Question

In which of the following molecule back bonding is present,
A.$B{F}_3$
B.$H_{2}O$
C.$N{H}_3$
D.$HF$

Answer 1

Hint: We must remember that back bonding is seen between atoms in a compound in which one atom has a lone pair of electrons and another shows vacant orbital adjacent to each other.

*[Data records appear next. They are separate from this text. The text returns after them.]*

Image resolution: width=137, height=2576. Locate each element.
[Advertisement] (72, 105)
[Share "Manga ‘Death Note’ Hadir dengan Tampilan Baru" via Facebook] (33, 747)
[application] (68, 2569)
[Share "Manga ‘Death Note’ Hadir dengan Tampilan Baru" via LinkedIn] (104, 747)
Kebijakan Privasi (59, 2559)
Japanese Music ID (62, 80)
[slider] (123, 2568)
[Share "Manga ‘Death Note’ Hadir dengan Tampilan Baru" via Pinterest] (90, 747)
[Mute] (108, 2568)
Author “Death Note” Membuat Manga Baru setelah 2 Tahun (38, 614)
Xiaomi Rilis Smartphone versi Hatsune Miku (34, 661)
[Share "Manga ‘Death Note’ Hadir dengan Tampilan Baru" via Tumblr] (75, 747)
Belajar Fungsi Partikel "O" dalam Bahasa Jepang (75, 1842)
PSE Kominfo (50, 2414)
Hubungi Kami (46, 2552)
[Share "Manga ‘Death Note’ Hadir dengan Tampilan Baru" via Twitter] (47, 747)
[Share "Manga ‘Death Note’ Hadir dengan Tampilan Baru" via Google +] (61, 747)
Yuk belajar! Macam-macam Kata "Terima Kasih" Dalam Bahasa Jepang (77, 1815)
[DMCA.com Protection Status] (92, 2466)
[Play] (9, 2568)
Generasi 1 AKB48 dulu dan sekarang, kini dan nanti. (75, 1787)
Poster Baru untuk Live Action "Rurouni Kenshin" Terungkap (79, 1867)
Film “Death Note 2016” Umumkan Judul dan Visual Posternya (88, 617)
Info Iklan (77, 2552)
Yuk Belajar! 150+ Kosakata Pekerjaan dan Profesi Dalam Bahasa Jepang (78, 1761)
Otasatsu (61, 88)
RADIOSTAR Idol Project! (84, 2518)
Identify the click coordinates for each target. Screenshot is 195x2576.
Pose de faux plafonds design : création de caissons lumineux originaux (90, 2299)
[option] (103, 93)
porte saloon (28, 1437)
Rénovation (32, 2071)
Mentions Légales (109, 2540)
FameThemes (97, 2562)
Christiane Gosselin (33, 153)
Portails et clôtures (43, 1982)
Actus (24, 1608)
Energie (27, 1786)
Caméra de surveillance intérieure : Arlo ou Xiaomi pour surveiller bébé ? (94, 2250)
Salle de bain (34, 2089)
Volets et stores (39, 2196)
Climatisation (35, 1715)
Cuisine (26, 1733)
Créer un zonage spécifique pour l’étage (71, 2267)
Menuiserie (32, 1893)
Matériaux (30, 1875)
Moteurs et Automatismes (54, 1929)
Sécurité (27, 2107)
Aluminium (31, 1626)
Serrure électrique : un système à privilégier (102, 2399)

Complete step by step answer:
We can call back bonding as a $\pi$-coordinate bond. Two types of compounds generally show back bonding.
Compounds in which the side atoms donate a pair of electrons to central atom
Compounds in which the central atoms donate a pair of electron to side atoms
The conditions for back bonding are,
Any one atom in the pair must contain one lone pair of electrons
At Least one atom should belong to 2nd period and other atom should belong to 3rd period
We know that the geometry of $B{F}_3$ is trigonal planar. All the three boron-fluorine bonds lie in the plane, and therefore, the p-orbital of boron and fluorine are said to be parallel.
Boron shows the presence of empty p-orbital and lone pair of electrons is present in the p-orbital of fluorine. Therefore, boron acts as Lewis acid and fluorine acts as Lewis base. A lone pair of electrons is donated by fluorine to boron atoms, and this type of bonding is called back bonding.
Therefore, option (A) is correct.
Water has a tetrahedral arrangement of molecules. This is due to the repulsion from the lone pair combination is greater than bond-pair repulsion. The existing pairs are not present in the same plane. One pair lies below the plane and the other one lies above. This bond geometry is called a distorted tetrahedron.
Therefore, option (B) is incorrect.
The molecular geometry of ammonia is trigonal pyramidal or distorted tetrahedral structure. This is because of the presence of a lone non-bonding pair that generally exerts more repulsion on the bonding orbitals. In ammonia, nitrogen is the central atom, three hydrogen atoms that are alike create the base and one pair of electrons forms the apex of the pyramid. Therefore, option (C) is incorrect.
The molecular geometry of $HF$ is tetrahedral and has a linear shape. It contains three lone pairs and one bond pair, and is $s{p}^3$ hybridized. Therefore, option (D) is incorrect.
Therefore option A is correct.


Note:
Back bonding permits the molecule to be stable as it satisfies its octet.
Back bonding results in decrease in bond length and increase in bond order.
In a pi-back bonding electron, it moves from an atomic orbital of one atom to anti-bonding orbital of another atom (or) ligand.
Nickel carbonyl and Zeise’s salt are examples of compounds that show pi-back bonding.